▶ SOURCE EXTRACT
──────
Assemble an inclusive review team

Your review team must reflect the diversity of your community. By bringing together reviewers with varied backgrounds, experiences, and perspectives, you create a more equitable evaluation process that better serves both your mission and your applicants.

Although it can take time to assess your current resources and practices, conscientiously assemble a diverse team, foster collaboration, and achieve consensus, research shows the outcomes are worth the effort. Mounting evidence also concludes that an inclusive team will lead to better outcomes, including increased innovation, retention, ethical standards, and competitiveness.

To foster a more diverse grant review board:

Inventory your workplace culture

Begin by assessing how valued diverse viewpoints are among your current team. Daily micro-decisions can be telling. For example, whose opinions are regularly sought out? Who is invited to meetings? Who is included in the organization’s target applicant group? Answering these kinds of questions internally will allow you to make adjustments and help ensure all reviewers feel comfortable, included, respected, and valued. If you’re bringing in outside reviewers, this will be easier if you’ve done internal work towards inclusivity first. 

Define your goals

Define specific ways that diversity will influence your review process. Additional voices and perspectives will likely push at the boundaries of what your organization has done previously. You’ll need to be ready to embrace these changes. Your goals should also go beyond surface-level optics—establish a goal centered around diverse viewpoints and, ultimately, improved applicant selections.

Recruit strategically

One of the best ways nonprofits and foundations can ensure that their review teams reflect the diversity of their applicants is by recruiting community members to be part of the process. If someone on staff has connections to a particular group, this can be the easiest way to put a call out. Or reach out to other organizations that serve particular communities, and ask them to help you solicit reviewers. Consider creating a press release about openings on your review board opportunity and share it widely. 

Communicate clearly

Be upfront about expectations for grant application reviewers, such as workload, time commitments, and duration of service. Share what, if any, compensation is available. Be honest about what you can offer when you are soliciting assistance and avoid asking for free labor from historically underpaid groups. Even modest compensation is a way to show your reviewers that you value the work they are doing for your organization. 

Alternatively, get creative about other ways you can provide compensation—you might offer reviewers paid lunches, a discount, service, gift card, or organize a thank you event for them. 

Focus on inclusive values

Building a diverse review team is not about checking the right boxes. Diversity for diversity’s sake will leave reviewers feeling tokenized. Nothing is more off-putting to a review team member than realizing she is the only woman on the team or the only Black person in the room. 

Practice authentic inclusion that connects a diverse review team to your organization’s goals. Create structured opportunities for all voices to be heard during meetings, and develop leaders who know to recognize and mitigate their own biases, while seeking out and valuing diverse perspectives. 

Embrace broader diversity

Diversity isn’t just about ethnicity, gender, age, ability, or sexual orientation. True inclusivity also involves a consideration of socioeconomic status and background, education, professional and personal experience, and political ideology, among other things.
──────
▶ MATERIAL
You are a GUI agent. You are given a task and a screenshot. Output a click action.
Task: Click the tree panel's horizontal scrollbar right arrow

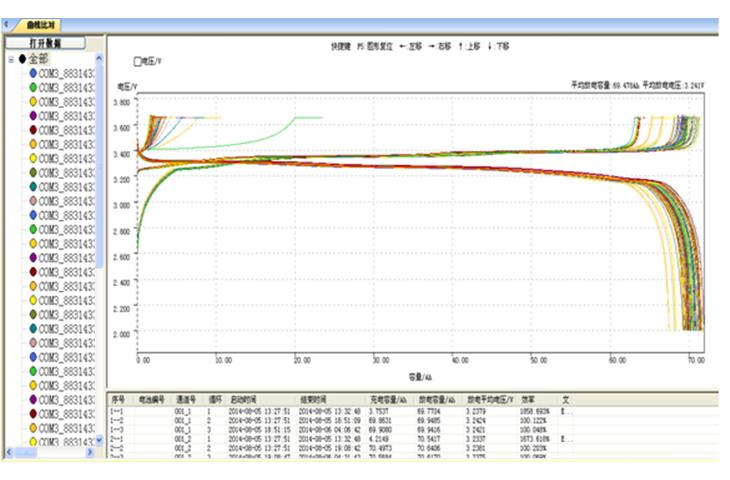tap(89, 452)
──────
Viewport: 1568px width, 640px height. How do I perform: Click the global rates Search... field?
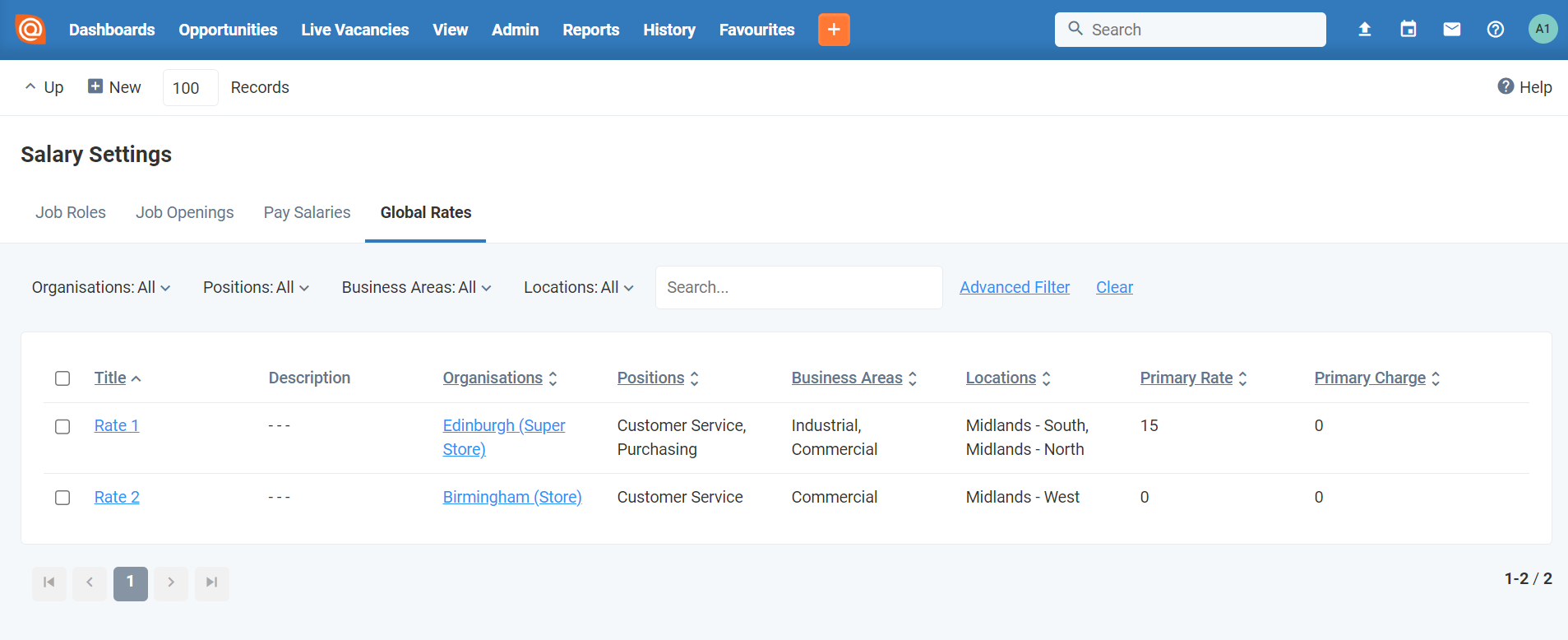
──────
▶ WHAT TO PRODUCE
According to the passage on assembling an inclusive review team, what does even modest compensation show reviewers? The records play no part in what is asked here.

▶ EXPECTED ANSWER
It shows reviewers that you value the work they are doing for your organization.